---------- Given records
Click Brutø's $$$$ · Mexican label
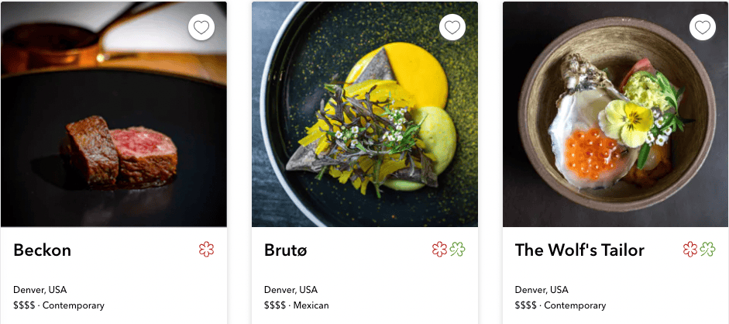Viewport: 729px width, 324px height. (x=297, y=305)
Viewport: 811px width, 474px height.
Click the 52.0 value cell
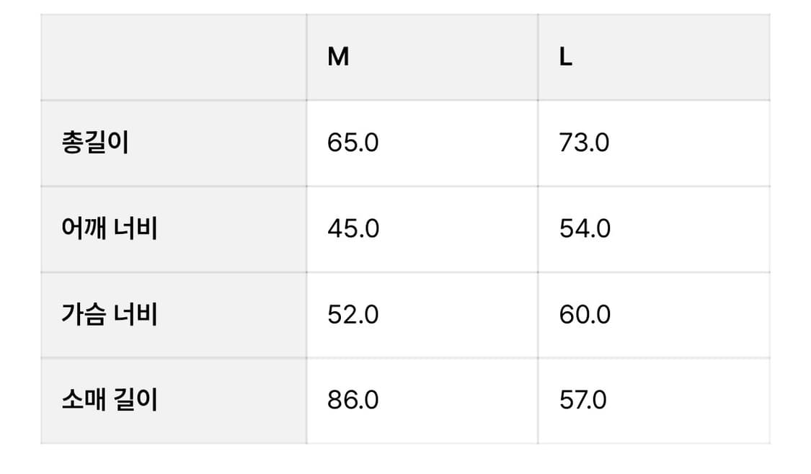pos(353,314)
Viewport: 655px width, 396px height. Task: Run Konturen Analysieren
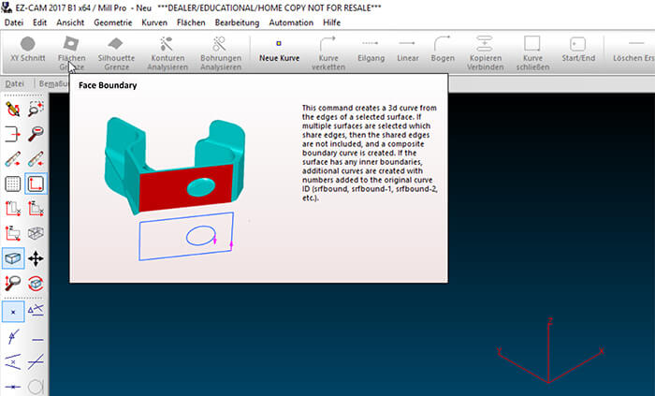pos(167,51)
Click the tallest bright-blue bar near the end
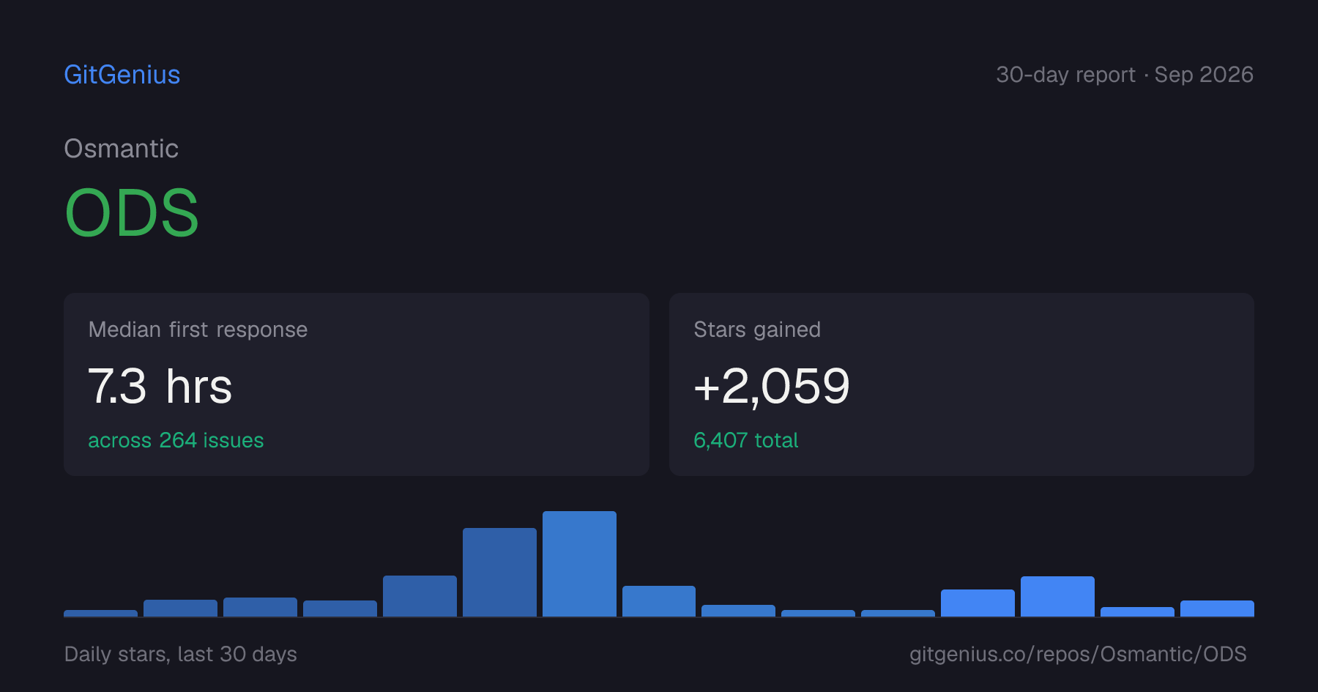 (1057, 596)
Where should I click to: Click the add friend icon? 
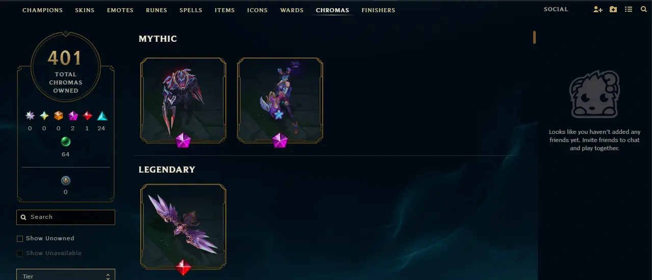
--------------------
---------- Given records
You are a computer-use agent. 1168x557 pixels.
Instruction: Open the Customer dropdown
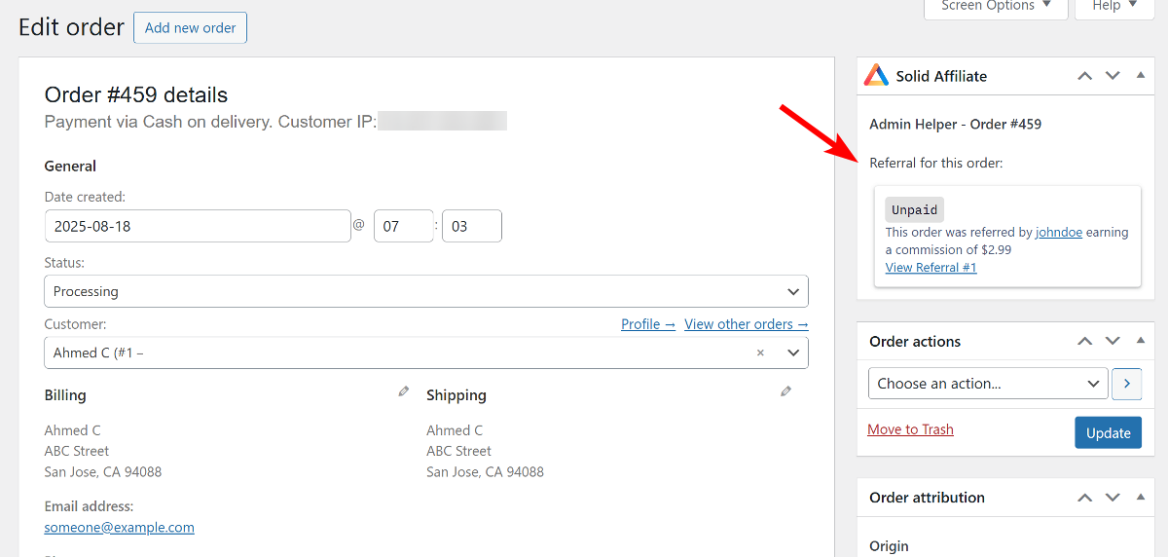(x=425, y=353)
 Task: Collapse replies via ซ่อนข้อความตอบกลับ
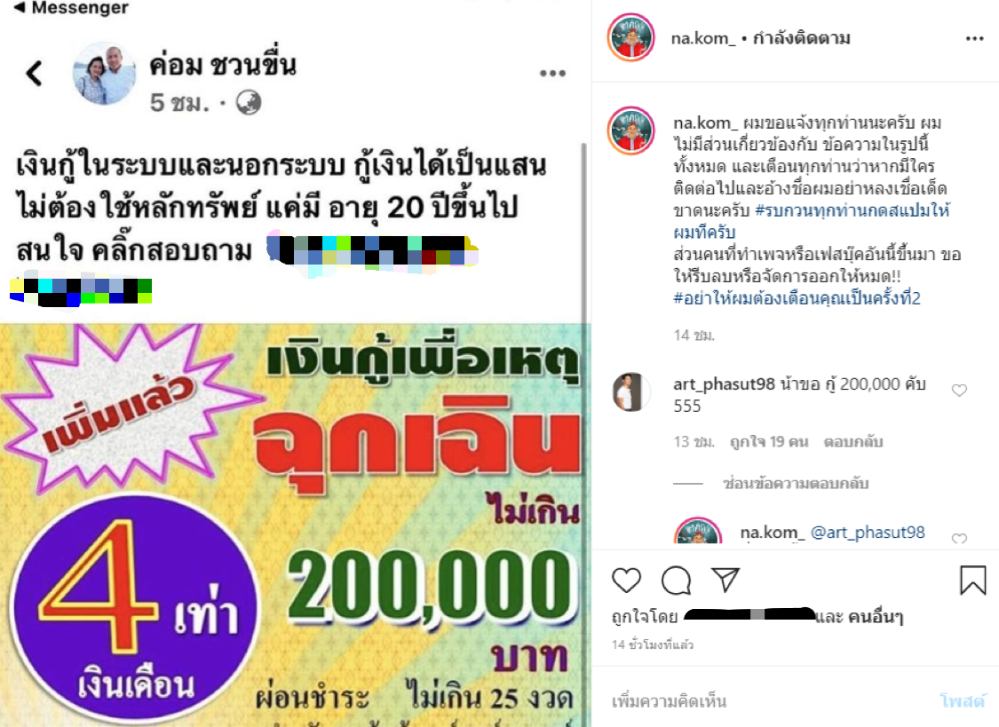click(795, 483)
--------------------
> _Task instructions_: Rewrite the stretch of the material from the line that contains "Viewport: 655px width, 396px" through the line that contains "Where should I", with "tallest" changed to "shortest" and everything else left as it is. Leave the pictures out of your answer.

> _Final answer_:
Viewport: 655px width, 396px height. Task: Run Konturen Analysieren
pos(167,51)
Click the shortest bright-blue bar near the end
 (1057, 596)
Where should I click to: Click the add friend icon? 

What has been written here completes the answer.